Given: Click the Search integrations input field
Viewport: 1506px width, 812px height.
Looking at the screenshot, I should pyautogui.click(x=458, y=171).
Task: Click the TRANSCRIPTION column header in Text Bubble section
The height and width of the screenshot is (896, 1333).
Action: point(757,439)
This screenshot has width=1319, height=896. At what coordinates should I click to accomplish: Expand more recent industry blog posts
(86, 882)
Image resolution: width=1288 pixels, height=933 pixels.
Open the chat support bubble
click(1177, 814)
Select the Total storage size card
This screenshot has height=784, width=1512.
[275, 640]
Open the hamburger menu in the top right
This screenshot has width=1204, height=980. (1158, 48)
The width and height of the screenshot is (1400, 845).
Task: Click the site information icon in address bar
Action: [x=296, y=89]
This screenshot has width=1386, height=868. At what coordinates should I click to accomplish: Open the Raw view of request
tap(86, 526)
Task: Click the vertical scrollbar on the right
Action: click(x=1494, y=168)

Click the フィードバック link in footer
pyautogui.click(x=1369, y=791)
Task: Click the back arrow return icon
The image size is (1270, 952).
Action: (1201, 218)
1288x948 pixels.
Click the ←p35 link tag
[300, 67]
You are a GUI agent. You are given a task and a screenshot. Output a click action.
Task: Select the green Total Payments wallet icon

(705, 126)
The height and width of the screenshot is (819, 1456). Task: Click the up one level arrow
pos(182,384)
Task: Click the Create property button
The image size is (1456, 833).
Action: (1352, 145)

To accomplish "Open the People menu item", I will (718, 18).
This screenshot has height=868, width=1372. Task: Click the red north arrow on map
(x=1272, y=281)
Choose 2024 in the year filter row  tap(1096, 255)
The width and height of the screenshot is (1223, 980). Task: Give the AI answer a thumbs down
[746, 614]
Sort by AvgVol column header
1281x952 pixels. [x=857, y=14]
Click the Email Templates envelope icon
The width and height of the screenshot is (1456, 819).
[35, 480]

___

> **HOW TO COMPLETE THIS TASK**
Taking care to miss no line, set down the whole listing above exactly.

> **RESULT FOR THIS TASK**
Given: Click the Search integrations input field
Viewport: 1506px width, 812px height.
Looking at the screenshot, I should pyautogui.click(x=458, y=171).
Task: Click the TRANSCRIPTION column header in Text Bubble section
The height and width of the screenshot is (896, 1333).
Action: point(757,439)
This screenshot has width=1319, height=896. At what coordinates should I click to accomplish: Expand more recent industry blog posts
(86, 882)
Image resolution: width=1288 pixels, height=933 pixels.
Open the chat support bubble
click(1177, 814)
Select the Total storage size card
This screenshot has height=784, width=1512.
[275, 640]
Open the hamburger menu in the top right
This screenshot has width=1204, height=980. (1158, 48)
The width and height of the screenshot is (1400, 845).
Task: Click the site information icon in address bar
Action: [x=296, y=89]
This screenshot has width=1386, height=868. At what coordinates should I click to accomplish: Open the Raw view of request
tap(86, 526)
Task: Click the vertical scrollbar on the right
Action: click(x=1494, y=168)

Click the フィードバック link in footer
pyautogui.click(x=1369, y=791)
Task: Click the back arrow return icon
The image size is (1270, 952).
Action: (1201, 218)
1288x948 pixels.
Click the ←p35 link tag
[300, 67]
You are a GUI agent. You are given a task and a screenshot. Output a click action.
Task: Select the green Total Payments wallet icon

(705, 126)
The height and width of the screenshot is (819, 1456). Task: Click the up one level arrow
pos(182,384)
Task: Click the Create property button
The image size is (1456, 833).
Action: (1352, 145)

To accomplish "Open the People menu item", I will (718, 18).
This screenshot has height=868, width=1372. Task: Click the red north arrow on map
(x=1272, y=281)
Choose 2024 in the year filter row  tap(1096, 255)
The width and height of the screenshot is (1223, 980). Task: Give the AI answer a thumbs down
[746, 614]
Sort by AvgVol column header
1281x952 pixels. [x=857, y=14]
Click the Email Templates envelope icon
The width and height of the screenshot is (1456, 819).
[35, 480]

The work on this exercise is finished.